#### MATERIAL SUPPLIED:
────────────────────────────────────────

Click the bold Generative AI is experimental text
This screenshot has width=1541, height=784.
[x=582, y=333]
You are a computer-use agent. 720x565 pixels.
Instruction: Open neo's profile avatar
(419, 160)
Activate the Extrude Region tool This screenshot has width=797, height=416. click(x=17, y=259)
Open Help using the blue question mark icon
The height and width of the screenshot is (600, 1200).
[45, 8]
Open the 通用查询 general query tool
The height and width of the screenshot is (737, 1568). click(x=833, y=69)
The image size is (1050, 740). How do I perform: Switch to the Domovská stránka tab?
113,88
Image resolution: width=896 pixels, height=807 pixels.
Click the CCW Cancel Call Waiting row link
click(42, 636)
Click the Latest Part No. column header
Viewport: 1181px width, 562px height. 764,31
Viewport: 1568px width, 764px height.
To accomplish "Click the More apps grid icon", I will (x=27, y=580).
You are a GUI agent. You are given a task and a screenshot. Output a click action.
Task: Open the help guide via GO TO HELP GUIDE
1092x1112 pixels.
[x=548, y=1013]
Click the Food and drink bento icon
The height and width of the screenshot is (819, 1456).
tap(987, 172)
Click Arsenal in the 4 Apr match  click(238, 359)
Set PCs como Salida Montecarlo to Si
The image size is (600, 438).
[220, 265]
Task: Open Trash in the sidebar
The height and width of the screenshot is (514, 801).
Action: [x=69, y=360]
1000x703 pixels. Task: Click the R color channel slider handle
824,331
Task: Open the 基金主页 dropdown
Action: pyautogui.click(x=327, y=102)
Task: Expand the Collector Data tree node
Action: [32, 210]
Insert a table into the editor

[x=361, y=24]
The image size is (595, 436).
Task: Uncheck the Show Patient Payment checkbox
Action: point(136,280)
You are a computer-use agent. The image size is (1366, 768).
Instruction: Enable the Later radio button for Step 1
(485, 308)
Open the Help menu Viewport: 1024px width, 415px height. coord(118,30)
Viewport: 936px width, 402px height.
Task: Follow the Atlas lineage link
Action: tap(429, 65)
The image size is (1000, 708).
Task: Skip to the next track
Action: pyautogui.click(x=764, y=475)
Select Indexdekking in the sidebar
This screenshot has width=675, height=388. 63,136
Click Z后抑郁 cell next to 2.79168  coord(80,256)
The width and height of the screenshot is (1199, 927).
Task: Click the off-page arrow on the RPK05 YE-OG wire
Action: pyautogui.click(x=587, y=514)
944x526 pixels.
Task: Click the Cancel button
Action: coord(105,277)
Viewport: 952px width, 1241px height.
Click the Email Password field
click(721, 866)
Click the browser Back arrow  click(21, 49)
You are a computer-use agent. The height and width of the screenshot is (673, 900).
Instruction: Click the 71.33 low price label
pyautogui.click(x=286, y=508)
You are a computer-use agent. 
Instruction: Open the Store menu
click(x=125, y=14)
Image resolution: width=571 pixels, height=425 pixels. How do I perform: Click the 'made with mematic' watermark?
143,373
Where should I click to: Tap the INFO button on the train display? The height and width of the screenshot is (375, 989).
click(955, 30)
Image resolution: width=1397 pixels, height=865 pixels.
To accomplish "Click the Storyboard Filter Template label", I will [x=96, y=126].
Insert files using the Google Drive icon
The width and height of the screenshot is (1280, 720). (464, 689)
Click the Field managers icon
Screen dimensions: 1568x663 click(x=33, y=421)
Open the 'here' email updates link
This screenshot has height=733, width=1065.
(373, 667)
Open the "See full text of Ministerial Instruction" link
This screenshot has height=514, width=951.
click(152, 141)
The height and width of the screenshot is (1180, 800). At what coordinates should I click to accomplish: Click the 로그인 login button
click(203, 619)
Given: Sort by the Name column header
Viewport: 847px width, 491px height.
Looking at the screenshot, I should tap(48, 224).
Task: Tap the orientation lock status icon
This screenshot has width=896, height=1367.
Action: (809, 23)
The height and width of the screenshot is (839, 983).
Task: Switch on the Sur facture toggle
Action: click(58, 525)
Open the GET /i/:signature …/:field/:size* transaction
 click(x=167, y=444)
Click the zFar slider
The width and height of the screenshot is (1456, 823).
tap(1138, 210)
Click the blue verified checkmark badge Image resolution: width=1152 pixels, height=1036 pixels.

────────────────────────────────────────

#### WHAT THE TASK ASKS:
Everything in the listing above needs to be copied exactly.

#### RESPONSE AREA:
Click the bold Generative AI is experimental text
This screenshot has width=1541, height=784.
[x=582, y=333]
You are a computer-use agent. 720x565 pixels.
Instruction: Open neo's profile avatar
(419, 160)
Activate the Extrude Region tool This screenshot has width=797, height=416. click(x=17, y=259)
Open Help using the blue question mark icon
The height and width of the screenshot is (600, 1200).
[45, 8]
Open the 通用查询 general query tool
The height and width of the screenshot is (737, 1568). click(x=833, y=69)
The image size is (1050, 740). How do I perform: Switch to the Domovská stránka tab?
113,88
Image resolution: width=896 pixels, height=807 pixels.
Click the CCW Cancel Call Waiting row link
click(42, 636)
Click the Latest Part No. column header
Viewport: 1181px width, 562px height. 764,31
Viewport: 1568px width, 764px height.
To accomplish "Click the More apps grid icon", I will (x=27, y=580).
You are a GUI agent. You are given a task and a screenshot. Output a click action.
Task: Open the help guide via GO TO HELP GUIDE
1092x1112 pixels.
[x=548, y=1013]
Click the Food and drink bento icon
The height and width of the screenshot is (819, 1456).
tap(987, 172)
Click Arsenal in the 4 Apr match  click(238, 359)
Set PCs como Salida Montecarlo to Si
The image size is (600, 438).
[220, 265]
Task: Open Trash in the sidebar
The height and width of the screenshot is (514, 801).
Action: [x=69, y=360]
1000x703 pixels. Task: Click the R color channel slider handle
824,331
Task: Open the 基金主页 dropdown
Action: pyautogui.click(x=327, y=102)
Task: Expand the Collector Data tree node
Action: [32, 210]
Insert a table into the editor

[x=361, y=24]
The image size is (595, 436).
Task: Uncheck the Show Patient Payment checkbox
Action: point(136,280)
You are a computer-use agent. The image size is (1366, 768).
Instruction: Enable the Later radio button for Step 1
(485, 308)
Open the Help menu Viewport: 1024px width, 415px height. coord(118,30)
Viewport: 936px width, 402px height.
Task: Follow the Atlas lineage link
Action: tap(429, 65)
The image size is (1000, 708).
Task: Skip to the next track
Action: pyautogui.click(x=764, y=475)
Select Indexdekking in the sidebar
This screenshot has width=675, height=388. 63,136
Click Z后抑郁 cell next to 2.79168  coord(80,256)
The width and height of the screenshot is (1199, 927).
Task: Click the off-page arrow on the RPK05 YE-OG wire
Action: pyautogui.click(x=587, y=514)
944x526 pixels.
Task: Click the Cancel button
Action: coord(105,277)
Viewport: 952px width, 1241px height.
Click the Email Password field
click(721, 866)
Click the browser Back arrow  click(21, 49)
You are a computer-use agent. The height and width of the screenshot is (673, 900).
Instruction: Click the 71.33 low price label
pyautogui.click(x=286, y=508)
You are a computer-use agent. 
Instruction: Open the Store menu
click(x=125, y=14)
Image resolution: width=571 pixels, height=425 pixels. How do I perform: Click the 'made with mematic' watermark?
143,373
Where should I click to: Tap the INFO button on the train display? The height and width of the screenshot is (375, 989).
click(955, 30)
Image resolution: width=1397 pixels, height=865 pixels.
To accomplish "Click the Storyboard Filter Template label", I will [x=96, y=126].
Insert files using the Google Drive icon
The width and height of the screenshot is (1280, 720). (464, 689)
Click the Field managers icon
Screen dimensions: 1568x663 click(x=33, y=421)
Open the 'here' email updates link
This screenshot has height=733, width=1065.
(373, 667)
Open the "See full text of Ministerial Instruction" link
This screenshot has height=514, width=951.
click(152, 141)
The height and width of the screenshot is (1180, 800). At what coordinates should I click to accomplish: Click the 로그인 login button
click(203, 619)
Given: Sort by the Name column header
Viewport: 847px width, 491px height.
Looking at the screenshot, I should tap(48, 224).
Task: Tap the orientation lock status icon
This screenshot has width=896, height=1367.
Action: (809, 23)
The height and width of the screenshot is (839, 983).
Task: Switch on the Sur facture toggle
Action: click(58, 525)
Open the GET /i/:signature …/:field/:size* transaction
 click(x=167, y=444)
Click the zFar slider
The width and height of the screenshot is (1456, 823).
tap(1138, 210)
Click the blue verified checkmark badge Image resolution: width=1152 pixels, height=1036 pixels.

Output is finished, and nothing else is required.